[Pixel coordinate grounding data]
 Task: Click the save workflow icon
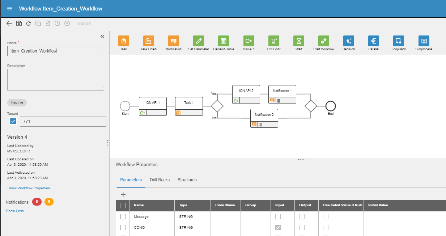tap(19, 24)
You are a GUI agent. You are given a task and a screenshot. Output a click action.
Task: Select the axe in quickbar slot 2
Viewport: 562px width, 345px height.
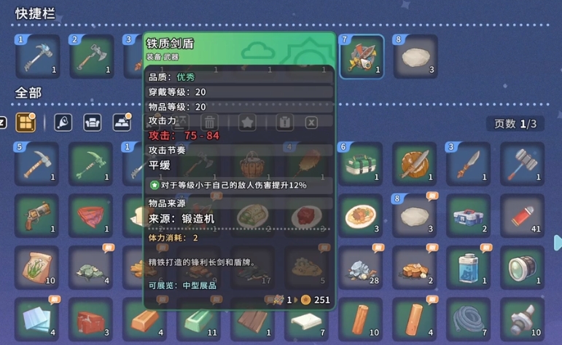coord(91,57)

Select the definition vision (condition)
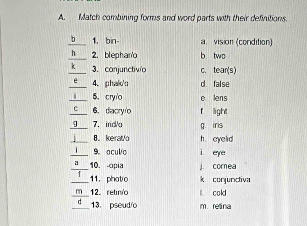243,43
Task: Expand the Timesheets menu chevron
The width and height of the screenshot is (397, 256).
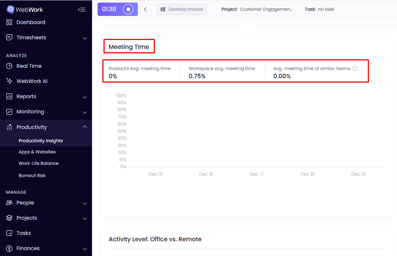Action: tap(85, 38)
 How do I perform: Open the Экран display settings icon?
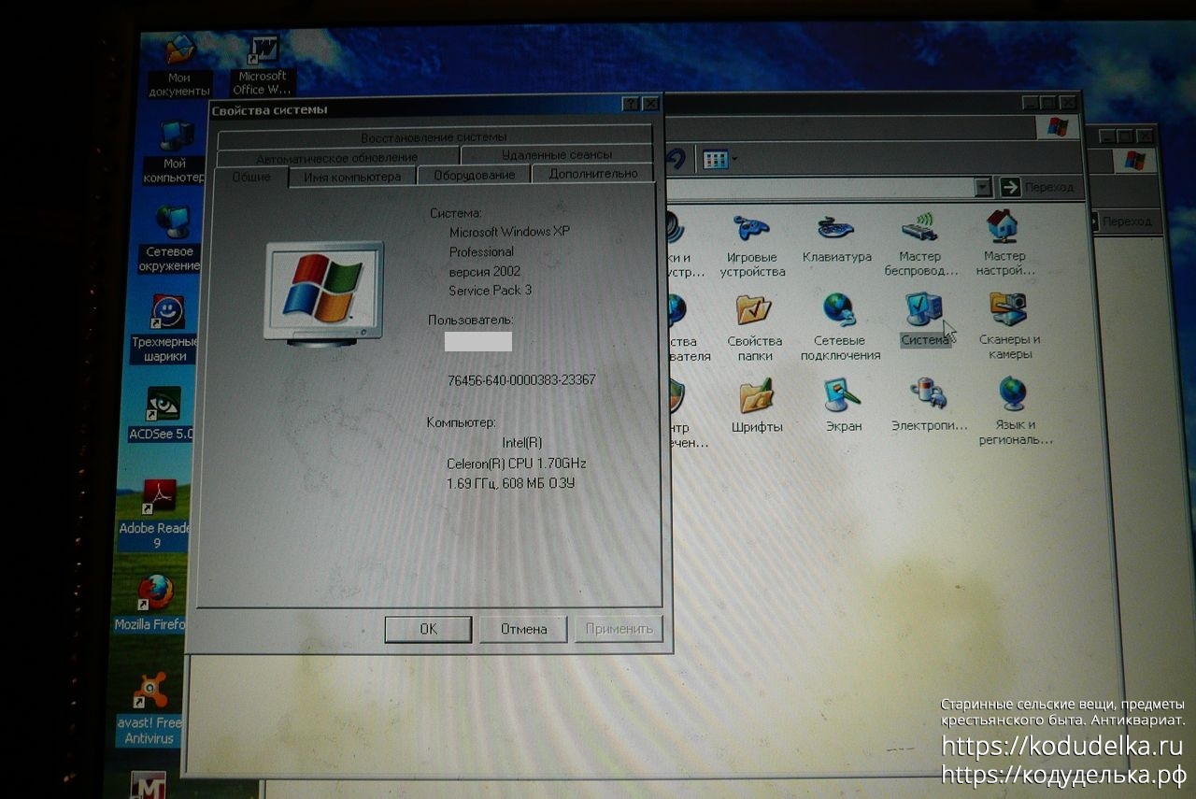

Your task: Output every line of the records above unchanged, and keep the pictures out.

Task solution:
 Task: Click the save workflow icon
tap(19, 24)
You are a GUI agent. You are given a task and a screenshot. Output a click action.
Task: Select the axe in quickbar slot 2
Viewport: 562px width, 345px height.
coord(91,57)

Select the definition vision (condition)
243,43
Task: Expand the Timesheets menu chevron
The width and height of the screenshot is (397, 256).
Action: tap(85, 38)
 How do I perform: Open the Экран display settings icon?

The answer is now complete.